The requirement that all steps are completed and reviewed by two people is incorporated into the ticketing workflow states based on the assigned ownership of each state.

Flags: needinfo?(certification_authority)

Thanks! This is useful information, and seems to track how other CAs have configured their ticket management flow.

One thing that stands out here is the use of owner singular; we've seen several CAs struggle with situations such as a responsible person being OOO, and deadlines or other requirements being missed. Is there a chance of that happening here? If not, could you describe a bit more about how that flow is managed, particularly for time-sensitive events (e.g. escalations and/or pages)

Flags: needinfo?(certification_authority)

For each manual process, there are multiple people qualified to perform each step in the workflow, and we have documentation that indicates which people are qualified to perform each step. The ticketing system workflow configuration is designed to reinforce the process, but if the primary owner of a particular step is unavailable the ticketing system has enough flexibility (e.g., proxy approver designation) for another qualified person to perform the step.
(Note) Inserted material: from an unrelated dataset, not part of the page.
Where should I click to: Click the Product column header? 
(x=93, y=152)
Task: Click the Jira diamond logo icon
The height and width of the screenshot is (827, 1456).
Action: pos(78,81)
Since each process is well-defined and documented, requires a minimum of two-person confirmation, and multiple qualified people are available to perform each step in a workflow, we believe the risk that a requirement or deadline would be missed is extremely low.
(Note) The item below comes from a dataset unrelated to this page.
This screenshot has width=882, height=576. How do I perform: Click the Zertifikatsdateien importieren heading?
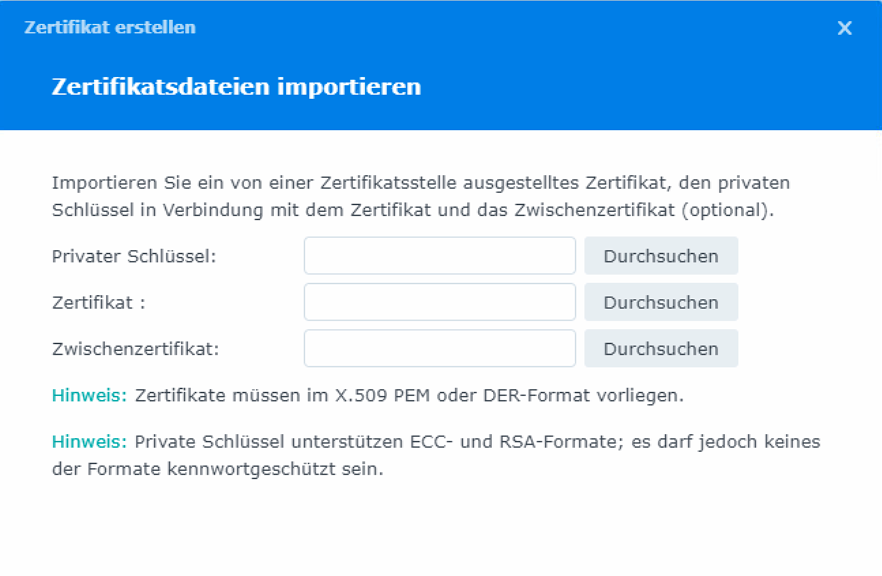(x=236, y=87)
Additionally, since we only issue EV certificates for domains owned by Apple, the initial validation functions (e.g., domain validation and certificate approver authorization) are not typically time sensitive, not high volume, and are managed by a small group of individuals with easy access to each other. For the final correlation and approval pursuant to certificate issuance, which can be more time-sensitive and higher volume, a larger, highly redundant team with 24x7 coverage is leveraged.

Flags: needinfo?(certification_authority)
Flags: needinfo?(bwilson)

I think this bug can be closed, unless there are additional questions or concerns to be addressed. I will schedule it for closure on or about 2-Oct-2020.

Status: ASSIGNED → RESOLVED
Closed: 5 years ago
Flags: needinfo?(bwilson)
Resolution: --- → FIXED
Product: NSS → CA Program
Whiteboard: [ca-compliance] → [ca-compliance] [ev-misissuance]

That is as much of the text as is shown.